Exercise directions
Report every line of the data where the string "computer" appears.

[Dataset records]
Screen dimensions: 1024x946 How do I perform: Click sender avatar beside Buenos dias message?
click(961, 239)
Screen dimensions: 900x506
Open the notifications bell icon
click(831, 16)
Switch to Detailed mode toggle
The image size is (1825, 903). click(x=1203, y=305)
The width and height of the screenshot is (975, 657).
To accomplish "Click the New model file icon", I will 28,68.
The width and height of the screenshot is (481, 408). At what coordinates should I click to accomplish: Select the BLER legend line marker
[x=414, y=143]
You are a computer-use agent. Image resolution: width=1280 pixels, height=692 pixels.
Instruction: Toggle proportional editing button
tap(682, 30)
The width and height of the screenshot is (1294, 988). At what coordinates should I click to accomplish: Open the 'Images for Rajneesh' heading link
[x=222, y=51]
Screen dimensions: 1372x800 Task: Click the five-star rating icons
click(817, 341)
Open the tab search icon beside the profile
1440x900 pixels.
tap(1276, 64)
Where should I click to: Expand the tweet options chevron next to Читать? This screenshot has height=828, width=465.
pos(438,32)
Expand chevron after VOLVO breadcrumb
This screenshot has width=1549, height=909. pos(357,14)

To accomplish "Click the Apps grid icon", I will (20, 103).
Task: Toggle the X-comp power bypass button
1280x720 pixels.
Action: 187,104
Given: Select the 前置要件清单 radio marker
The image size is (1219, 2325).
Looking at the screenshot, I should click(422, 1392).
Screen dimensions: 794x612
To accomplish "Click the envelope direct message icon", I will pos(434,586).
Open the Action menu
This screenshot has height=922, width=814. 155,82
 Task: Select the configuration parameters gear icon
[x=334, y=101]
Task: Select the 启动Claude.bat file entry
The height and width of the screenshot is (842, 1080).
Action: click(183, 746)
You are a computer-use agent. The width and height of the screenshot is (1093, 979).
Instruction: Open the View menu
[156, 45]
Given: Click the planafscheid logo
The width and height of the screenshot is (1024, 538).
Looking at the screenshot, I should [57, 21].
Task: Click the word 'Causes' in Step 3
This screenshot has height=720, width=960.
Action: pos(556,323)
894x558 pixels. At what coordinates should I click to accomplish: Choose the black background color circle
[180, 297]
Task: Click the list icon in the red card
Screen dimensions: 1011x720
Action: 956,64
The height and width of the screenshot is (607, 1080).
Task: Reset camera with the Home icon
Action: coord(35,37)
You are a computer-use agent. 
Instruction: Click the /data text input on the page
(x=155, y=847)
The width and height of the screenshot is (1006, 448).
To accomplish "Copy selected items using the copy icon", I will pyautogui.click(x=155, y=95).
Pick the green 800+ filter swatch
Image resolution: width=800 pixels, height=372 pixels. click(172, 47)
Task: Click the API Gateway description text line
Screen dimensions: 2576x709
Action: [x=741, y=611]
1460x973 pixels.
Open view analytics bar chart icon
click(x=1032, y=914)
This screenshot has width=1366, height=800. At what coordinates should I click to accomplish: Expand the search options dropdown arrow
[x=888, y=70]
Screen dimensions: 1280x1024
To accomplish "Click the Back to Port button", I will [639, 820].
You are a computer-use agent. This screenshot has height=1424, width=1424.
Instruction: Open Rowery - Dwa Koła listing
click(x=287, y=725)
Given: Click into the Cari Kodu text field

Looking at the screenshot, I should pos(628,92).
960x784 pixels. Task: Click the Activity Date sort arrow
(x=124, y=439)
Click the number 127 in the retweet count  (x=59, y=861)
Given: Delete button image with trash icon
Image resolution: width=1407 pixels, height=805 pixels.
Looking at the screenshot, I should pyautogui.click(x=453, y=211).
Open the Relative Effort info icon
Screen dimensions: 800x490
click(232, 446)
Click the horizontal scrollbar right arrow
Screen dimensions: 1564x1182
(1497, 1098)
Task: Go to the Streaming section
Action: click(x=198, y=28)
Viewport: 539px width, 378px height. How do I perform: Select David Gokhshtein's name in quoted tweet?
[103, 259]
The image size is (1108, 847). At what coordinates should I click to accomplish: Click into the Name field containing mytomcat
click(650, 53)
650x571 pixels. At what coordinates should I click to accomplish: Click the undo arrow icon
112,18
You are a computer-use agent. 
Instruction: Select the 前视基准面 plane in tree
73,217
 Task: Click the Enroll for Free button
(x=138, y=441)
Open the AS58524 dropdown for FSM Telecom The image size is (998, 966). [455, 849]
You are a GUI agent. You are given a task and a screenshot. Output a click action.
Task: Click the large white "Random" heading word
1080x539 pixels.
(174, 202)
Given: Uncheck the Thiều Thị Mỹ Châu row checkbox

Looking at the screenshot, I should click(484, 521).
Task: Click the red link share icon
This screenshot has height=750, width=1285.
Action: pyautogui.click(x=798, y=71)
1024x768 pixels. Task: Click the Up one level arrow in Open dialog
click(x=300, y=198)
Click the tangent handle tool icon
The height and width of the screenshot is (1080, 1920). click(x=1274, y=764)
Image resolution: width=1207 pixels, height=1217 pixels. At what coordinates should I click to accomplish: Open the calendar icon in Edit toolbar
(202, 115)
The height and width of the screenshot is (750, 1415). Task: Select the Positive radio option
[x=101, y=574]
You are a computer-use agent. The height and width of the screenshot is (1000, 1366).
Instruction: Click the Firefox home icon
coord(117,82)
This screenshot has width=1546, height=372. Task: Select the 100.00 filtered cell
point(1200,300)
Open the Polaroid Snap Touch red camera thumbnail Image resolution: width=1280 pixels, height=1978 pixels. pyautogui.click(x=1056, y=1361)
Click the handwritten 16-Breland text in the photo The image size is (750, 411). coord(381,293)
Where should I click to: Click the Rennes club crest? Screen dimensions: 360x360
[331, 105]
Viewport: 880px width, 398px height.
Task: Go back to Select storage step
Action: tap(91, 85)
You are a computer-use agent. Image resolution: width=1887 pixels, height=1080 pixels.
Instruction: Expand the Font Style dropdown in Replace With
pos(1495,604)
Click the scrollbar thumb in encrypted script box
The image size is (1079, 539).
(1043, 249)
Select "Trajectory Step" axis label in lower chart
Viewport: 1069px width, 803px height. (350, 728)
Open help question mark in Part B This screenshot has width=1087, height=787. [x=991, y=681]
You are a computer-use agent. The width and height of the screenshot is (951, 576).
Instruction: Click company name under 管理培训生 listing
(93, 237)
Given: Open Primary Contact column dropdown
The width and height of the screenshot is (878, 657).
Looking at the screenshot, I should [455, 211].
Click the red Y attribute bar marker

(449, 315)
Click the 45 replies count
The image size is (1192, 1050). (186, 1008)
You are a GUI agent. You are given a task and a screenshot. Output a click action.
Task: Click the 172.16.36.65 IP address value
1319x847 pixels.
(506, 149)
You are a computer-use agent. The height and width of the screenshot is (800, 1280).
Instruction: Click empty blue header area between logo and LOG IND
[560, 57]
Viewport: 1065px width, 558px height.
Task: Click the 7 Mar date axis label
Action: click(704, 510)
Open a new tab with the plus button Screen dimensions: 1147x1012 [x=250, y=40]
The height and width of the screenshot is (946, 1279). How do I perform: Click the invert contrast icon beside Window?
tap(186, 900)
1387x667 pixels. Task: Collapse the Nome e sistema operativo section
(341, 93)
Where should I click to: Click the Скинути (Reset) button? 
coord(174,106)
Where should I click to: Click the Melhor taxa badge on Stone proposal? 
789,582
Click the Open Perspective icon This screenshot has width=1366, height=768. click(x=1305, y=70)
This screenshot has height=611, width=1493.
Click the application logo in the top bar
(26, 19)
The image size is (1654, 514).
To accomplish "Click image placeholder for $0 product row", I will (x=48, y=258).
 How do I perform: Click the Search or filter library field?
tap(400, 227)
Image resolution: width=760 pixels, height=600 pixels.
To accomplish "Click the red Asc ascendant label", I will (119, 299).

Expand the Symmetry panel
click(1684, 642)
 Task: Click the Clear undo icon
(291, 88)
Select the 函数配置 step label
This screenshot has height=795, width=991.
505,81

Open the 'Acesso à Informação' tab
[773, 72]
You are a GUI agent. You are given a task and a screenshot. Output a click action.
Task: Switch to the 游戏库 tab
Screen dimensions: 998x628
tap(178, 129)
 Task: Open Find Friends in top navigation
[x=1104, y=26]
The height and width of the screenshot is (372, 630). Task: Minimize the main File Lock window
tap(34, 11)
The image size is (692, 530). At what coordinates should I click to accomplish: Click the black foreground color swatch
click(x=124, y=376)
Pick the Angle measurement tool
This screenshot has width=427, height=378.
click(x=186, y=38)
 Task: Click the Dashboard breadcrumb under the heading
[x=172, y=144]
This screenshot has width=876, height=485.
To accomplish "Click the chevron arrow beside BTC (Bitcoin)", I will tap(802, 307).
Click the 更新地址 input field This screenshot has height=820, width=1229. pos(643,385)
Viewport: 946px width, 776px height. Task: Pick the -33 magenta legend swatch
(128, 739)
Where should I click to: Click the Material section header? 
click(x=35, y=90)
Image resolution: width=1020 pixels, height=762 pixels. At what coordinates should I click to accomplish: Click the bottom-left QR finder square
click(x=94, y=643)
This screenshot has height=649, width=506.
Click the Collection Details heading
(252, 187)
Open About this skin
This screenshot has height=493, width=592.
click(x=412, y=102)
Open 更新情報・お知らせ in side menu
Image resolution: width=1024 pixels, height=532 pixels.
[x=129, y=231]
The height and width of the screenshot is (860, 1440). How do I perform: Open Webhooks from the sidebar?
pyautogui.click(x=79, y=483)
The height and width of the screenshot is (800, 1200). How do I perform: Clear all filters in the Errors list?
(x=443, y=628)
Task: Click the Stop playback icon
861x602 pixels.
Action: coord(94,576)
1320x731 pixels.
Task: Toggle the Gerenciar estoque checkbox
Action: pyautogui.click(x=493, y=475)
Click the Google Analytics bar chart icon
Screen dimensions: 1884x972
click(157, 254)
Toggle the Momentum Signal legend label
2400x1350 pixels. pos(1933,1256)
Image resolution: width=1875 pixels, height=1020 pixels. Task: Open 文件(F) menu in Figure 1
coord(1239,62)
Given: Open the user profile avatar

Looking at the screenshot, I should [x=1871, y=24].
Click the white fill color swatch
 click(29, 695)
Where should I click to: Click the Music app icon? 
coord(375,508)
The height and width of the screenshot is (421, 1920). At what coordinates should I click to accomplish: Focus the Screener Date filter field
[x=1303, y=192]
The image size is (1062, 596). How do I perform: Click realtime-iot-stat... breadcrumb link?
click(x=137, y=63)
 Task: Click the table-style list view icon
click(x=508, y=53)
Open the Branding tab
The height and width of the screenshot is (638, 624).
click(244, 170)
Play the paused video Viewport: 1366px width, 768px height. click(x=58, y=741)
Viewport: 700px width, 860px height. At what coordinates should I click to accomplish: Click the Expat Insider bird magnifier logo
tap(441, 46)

Task response
You are a computer-use agent. Image resolution: width=1280 pixels, height=692 pixels.
You are a computer-use agent. The width and height of the screenshot is (1093, 979).
You are a computer-use agent. 
You are a computer-use agent. This screenshot has height=1424, width=1424.
You are a computer-use agent. 
You are a computer-use agent. The height and width of the screenshot is (1000, 1366).
You are a computer-use agent. Image resolution: width=1887 pixels, height=1080 pixels.
You are a computer-use agent. The width and height of the screenshot is (951, 576).
You are a computer-use agent. The height and width of the screenshot is (800, 1280).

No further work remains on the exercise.